* [Try it]: Whatever precedes the line containing "Click the aVR lead label" is not copied; that line and every line after it through the final one below are copied exactly, except pictures.

* [Source data]:
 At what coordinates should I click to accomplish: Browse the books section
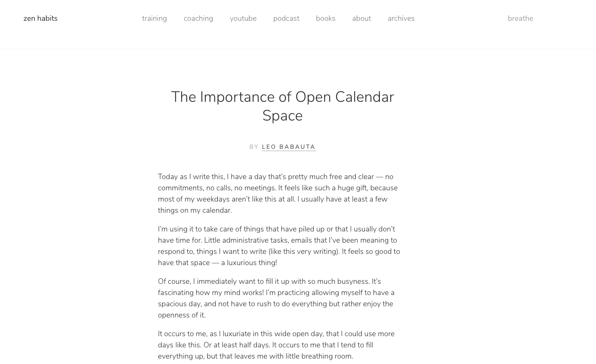(x=325, y=18)
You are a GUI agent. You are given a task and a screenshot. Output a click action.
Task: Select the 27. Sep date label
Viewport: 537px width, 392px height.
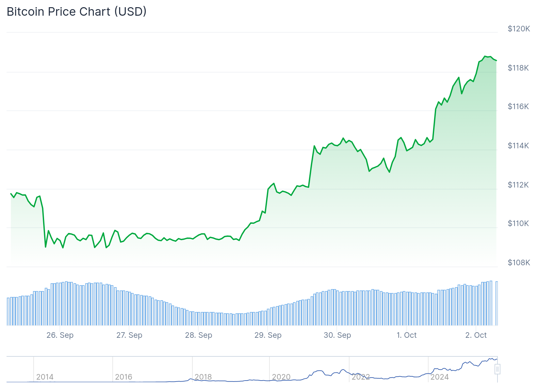click(x=129, y=335)
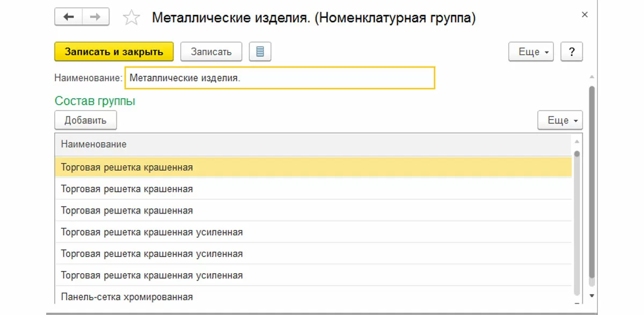Click the Наименование input field
The width and height of the screenshot is (644, 315).
[280, 78]
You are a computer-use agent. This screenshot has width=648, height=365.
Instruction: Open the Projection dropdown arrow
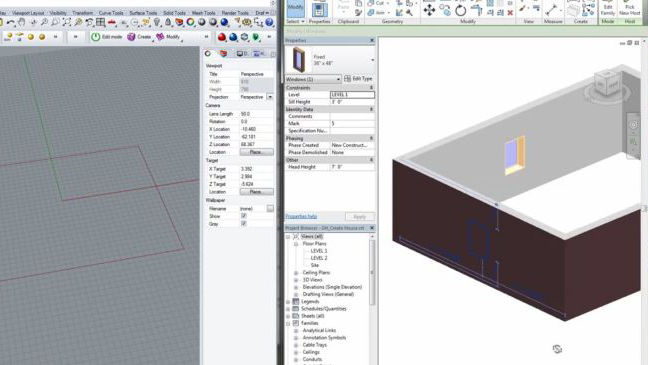pos(270,97)
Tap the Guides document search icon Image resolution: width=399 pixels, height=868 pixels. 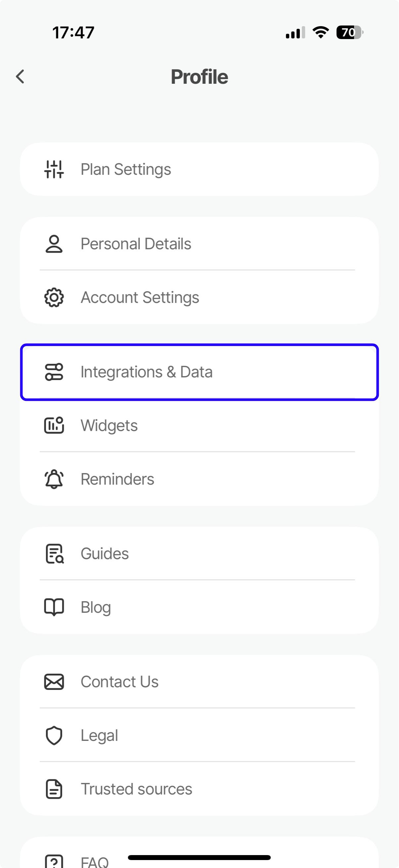54,553
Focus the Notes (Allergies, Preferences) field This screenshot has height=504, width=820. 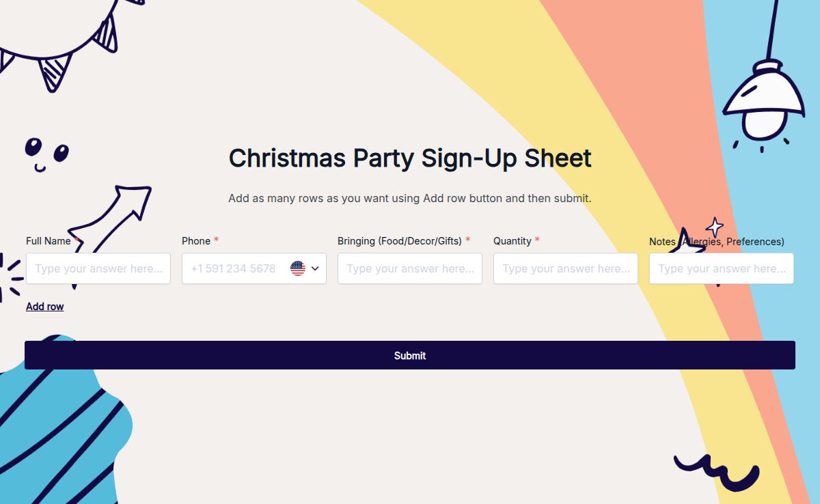pos(721,268)
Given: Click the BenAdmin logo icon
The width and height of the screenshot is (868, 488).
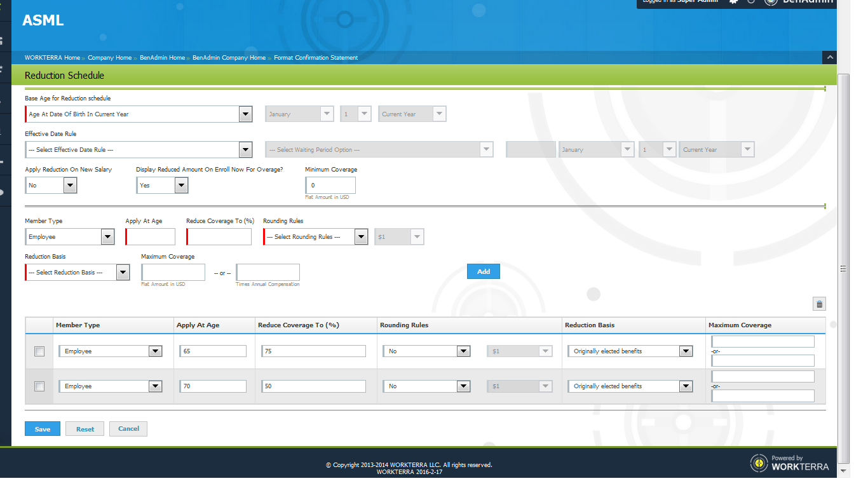Looking at the screenshot, I should (x=771, y=2).
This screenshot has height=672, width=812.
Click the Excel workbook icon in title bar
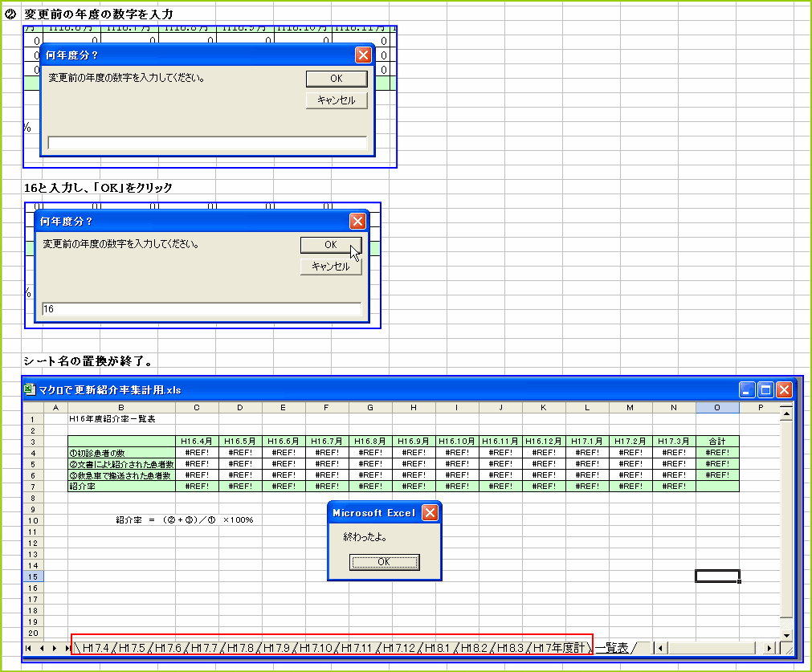click(x=30, y=390)
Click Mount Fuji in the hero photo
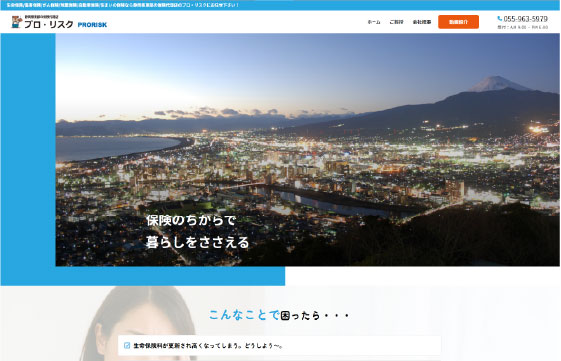 coord(498,84)
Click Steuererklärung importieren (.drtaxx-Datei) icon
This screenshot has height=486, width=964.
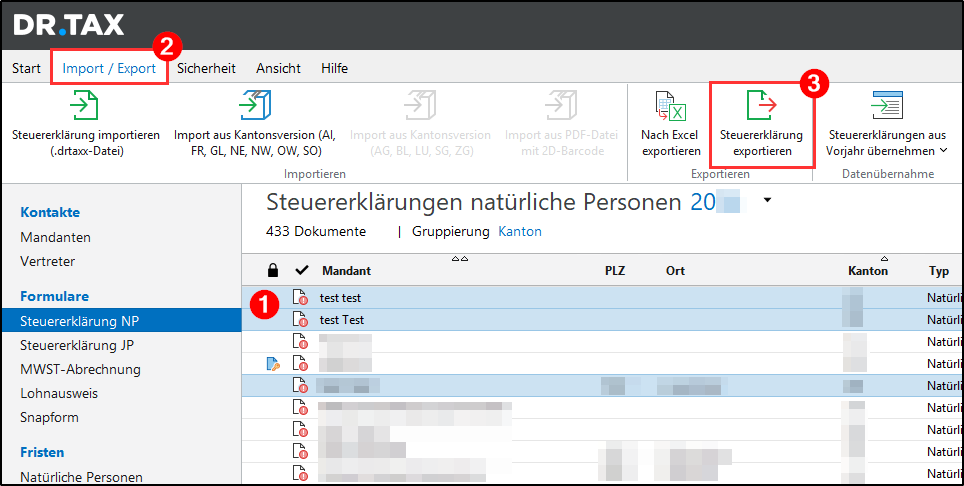[x=85, y=105]
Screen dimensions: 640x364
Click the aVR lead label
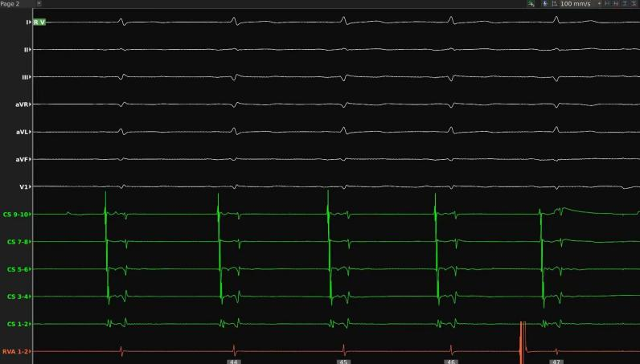coord(21,104)
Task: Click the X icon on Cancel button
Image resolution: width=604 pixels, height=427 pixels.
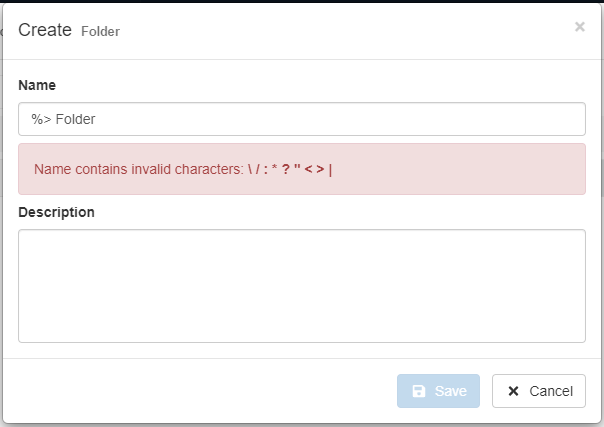Action: tap(513, 391)
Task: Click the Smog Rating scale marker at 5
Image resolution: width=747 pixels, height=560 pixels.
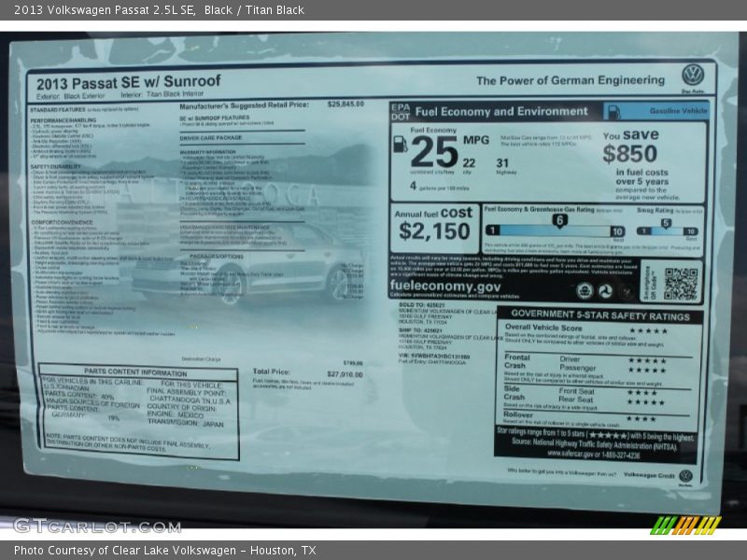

* [Answer below]:
Click the aVR lead label
coord(21,104)
Task: Click the X icon on Cancel button
Image resolution: width=604 pixels, height=427 pixels.
Action: tap(513, 391)
Task: Click the Smog Rating scale marker at 5
Image resolution: width=747 pixels, height=560 pixels.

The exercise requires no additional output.